**What the task requires:**
Please transcribe exactly the lines from the one containing "devops (259, 475)" through the end of the records below, both included, and nothing else.

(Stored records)
━━━━━━
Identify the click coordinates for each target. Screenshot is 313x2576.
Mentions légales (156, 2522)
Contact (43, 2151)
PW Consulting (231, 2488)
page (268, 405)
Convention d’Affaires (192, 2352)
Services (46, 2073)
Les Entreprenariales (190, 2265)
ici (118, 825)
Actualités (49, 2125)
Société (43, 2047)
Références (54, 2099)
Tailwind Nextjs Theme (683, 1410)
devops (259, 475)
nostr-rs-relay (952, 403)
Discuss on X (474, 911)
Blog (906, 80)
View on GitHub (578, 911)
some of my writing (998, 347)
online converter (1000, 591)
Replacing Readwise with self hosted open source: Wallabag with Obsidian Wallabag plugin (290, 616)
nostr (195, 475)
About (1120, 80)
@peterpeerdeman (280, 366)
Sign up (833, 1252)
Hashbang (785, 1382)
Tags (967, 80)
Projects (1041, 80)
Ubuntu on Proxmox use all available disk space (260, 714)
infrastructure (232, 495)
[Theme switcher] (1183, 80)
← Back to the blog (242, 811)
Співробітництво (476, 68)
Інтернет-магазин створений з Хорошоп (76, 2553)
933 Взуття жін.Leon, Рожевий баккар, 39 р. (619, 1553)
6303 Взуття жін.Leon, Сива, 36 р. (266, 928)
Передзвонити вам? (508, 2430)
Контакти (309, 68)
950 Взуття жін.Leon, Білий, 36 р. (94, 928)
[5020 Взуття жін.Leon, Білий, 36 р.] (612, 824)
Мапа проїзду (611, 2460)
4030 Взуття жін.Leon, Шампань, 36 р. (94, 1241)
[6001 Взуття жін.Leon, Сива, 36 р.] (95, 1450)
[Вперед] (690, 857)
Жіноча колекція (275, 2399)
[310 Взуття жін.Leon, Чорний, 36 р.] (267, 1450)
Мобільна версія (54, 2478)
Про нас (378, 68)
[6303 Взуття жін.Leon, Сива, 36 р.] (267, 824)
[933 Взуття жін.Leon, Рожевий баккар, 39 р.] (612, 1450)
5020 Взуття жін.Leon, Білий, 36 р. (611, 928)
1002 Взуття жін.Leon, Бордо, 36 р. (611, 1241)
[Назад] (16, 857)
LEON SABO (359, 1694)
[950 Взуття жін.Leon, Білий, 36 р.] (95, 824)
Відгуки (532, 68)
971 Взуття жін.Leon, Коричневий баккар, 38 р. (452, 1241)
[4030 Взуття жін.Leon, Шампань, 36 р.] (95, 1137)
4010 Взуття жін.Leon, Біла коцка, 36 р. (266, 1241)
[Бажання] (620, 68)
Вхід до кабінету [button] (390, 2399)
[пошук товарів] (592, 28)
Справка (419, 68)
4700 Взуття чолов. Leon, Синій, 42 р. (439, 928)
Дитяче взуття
━━━━━━
**Response area:**
devops (259, 475)
nostr-rs-relay (952, 403)
Discuss on X (474, 911)
Blog (906, 80)
View on GitHub (578, 911)
some of my writing (998, 347)
online converter (1000, 591)
Replacing Readwise with self hosted open source: Wallabag with Obsidian Wallabag plugin (290, 616)
nostr (195, 475)
About (1120, 80)
@peterpeerdeman (280, 366)
Sign up (833, 1252)
Hashbang (785, 1382)
Tags (967, 80)
Projects (1041, 80)
Ubuntu on Proxmox use all available disk space (260, 714)
infrastructure (232, 495)
[Theme switcher] (1183, 80)
← Back to the blog (242, 811)
Співробітництво (476, 68)
Інтернет-магазин створений з Хорошоп (76, 2553)
933 Взуття жін.Leon, Рожевий баккар, 39 р. (619, 1553)
6303 Взуття жін.Leon, Сива, 36 р. (266, 928)
Передзвонити вам? (508, 2430)
Контакти (309, 68)
950 Взуття жін.Leon, Білий, 36 р. (94, 928)
[5020 Взуття жін.Leon, Білий, 36 р.] (612, 824)
Мапа проїзду (611, 2460)
4030 Взуття жін.Leon, Шампань, 36 р. (94, 1241)
[6001 Взуття жін.Leon, Сива, 36 р.] (95, 1450)
[Вперед] (690, 857)
Жіноча колекція (275, 2399)
[310 Взуття жін.Leon, Чорний, 36 р.] (267, 1450)
Мобільна версія (54, 2478)
Про нас (378, 68)
[6303 Взуття жін.Leon, Сива, 36 р.] (267, 824)
[933 Взуття жін.Leon, Рожевий баккар, 39 р.] (612, 1450)
5020 Взуття жін.Leon, Білий, 36 р. (611, 928)
1002 Взуття жін.Leon, Бордо, 36 р. (611, 1241)
[Назад] (16, 857)
LEON SABO (359, 1694)
[950 Взуття жін.Leon, Білий, 36 р.] (95, 824)
Відгуки (532, 68)
971 Взуття жін.Leon, Коричневий баккар, 38 р. (452, 1241)
[4030 Взуття жін.Leon, Шампань, 36 р.] (95, 1137)
4010 Взуття жін.Leon, Біла коцка, 36 р. (266, 1241)
[Бажання] (620, 68)
Вхід до кабінету [button] (390, 2399)
[пошук товарів] (592, 28)
Справка (419, 68)
4700 Взуття чолов. Leon, Синій, 42 р. (439, 928)
Дитяче взуття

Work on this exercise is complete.